Polak z licznymi ranami kłutymi znaleziony na ulicy w Holandii
31-letniego Polaka z wieloma ranami kłutymi znaleziono w piątek nad ranem na przedmieściach Eindhoven w Holandii. Nie wiadomo, co dokładnie się stało, gdyż Polak trafił do szpitala i nie można było go przesłuchać.
Polaka znaleziono w piątek około godziny 3:30 nad ranem. Początkowo nie było wiadomo, że Polak jest poważnie ranny. Zabrano go na komisariat, gdyż nie potrafił się wylegitymować.
Dopiero w budynku policji okazało się, że mężczyzna ma poważne rany, został kilkukrotnie ugodzony nożem w brzuch. Po przewiezieniu do szpitala został zoperowany.
Rude włosy i broda, koszulka z napisem "Superman"
Policja nie mogła przesłuchać rannego, więc wciąż nie wiadomo do końca, co się wydarzyło.
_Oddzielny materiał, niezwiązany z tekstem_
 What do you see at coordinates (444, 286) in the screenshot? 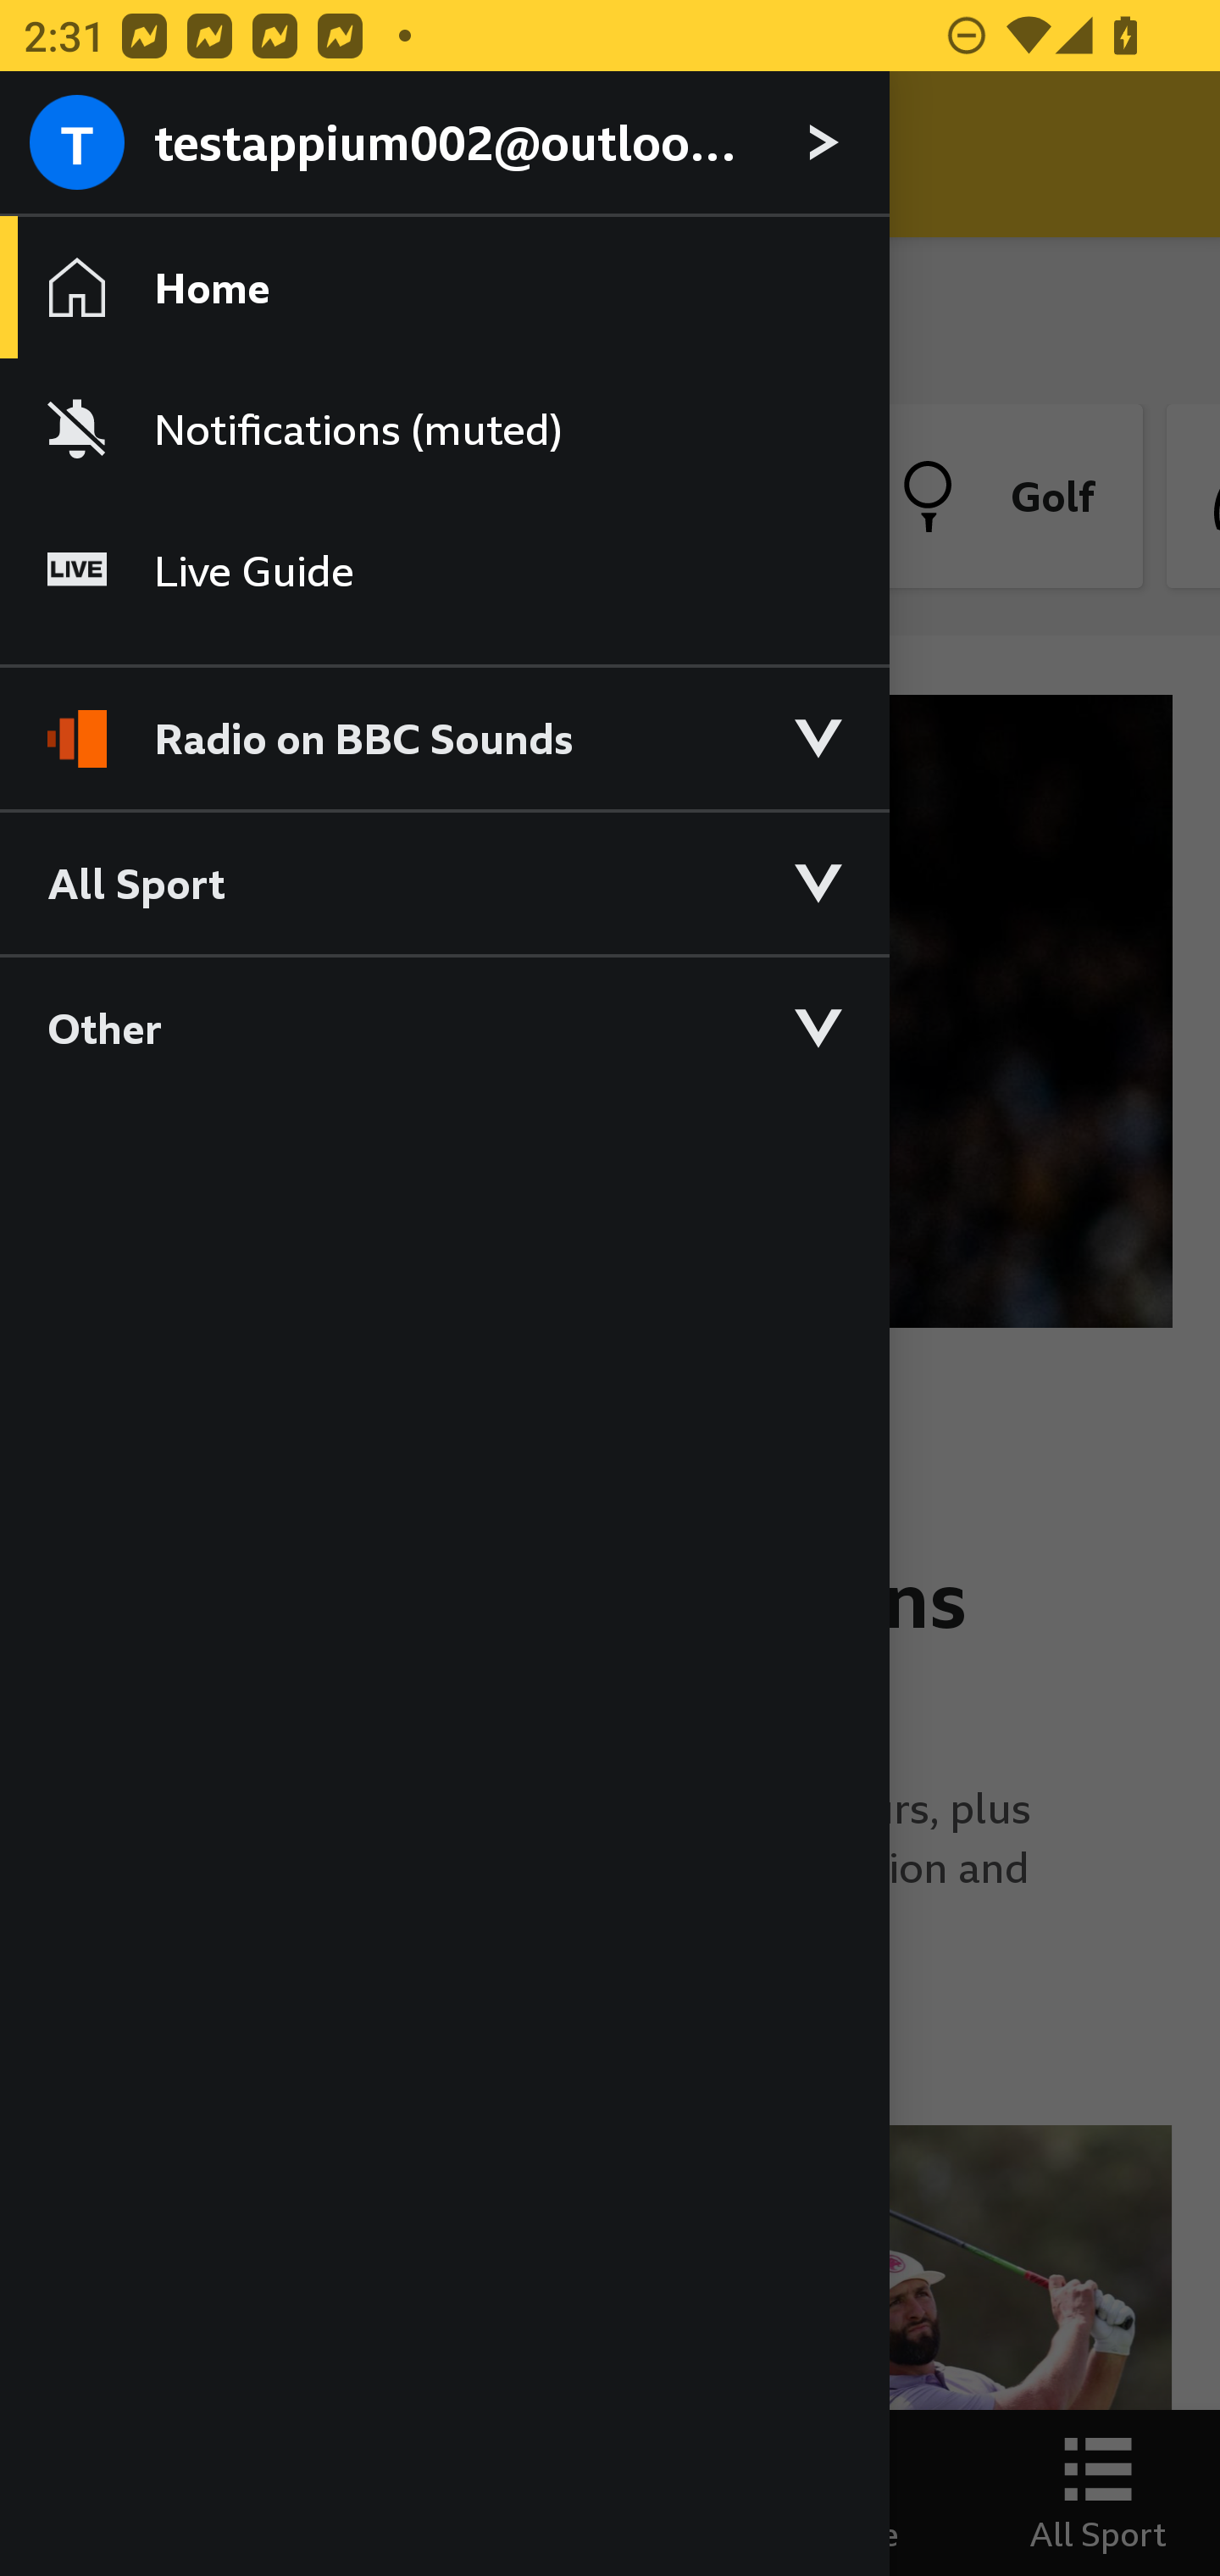
I see `Home` at bounding box center [444, 286].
Ustalono jedynie, że Polak ma 31-lat i ma na imię Paweł. Mieszkał w hotelu, wraz z innymi rodakami w graniczącym z Eindhoven Best.
Śledczy ustalili, że w czwartek wieczorem w hotelu zajmowanym przez pracowników sezonowych doszło do rozróby i musiała interweniować policja, ale Polak nie powiedział wówczas, że ma rany kłute, choć podejrzewa się, że wtedy mógł już je mieć.
Trwa śledztwo w tej sprawie. Policja poszukuje świadków, którzy mogli widzieć, w jakich okolicznościach mężczyzna odniósł obrażenia. Podają również jego rysopis: rude włosy i broda, miał na sobie czarny sweter, koszulkę z napisem "Superman" i białe sportowe buty.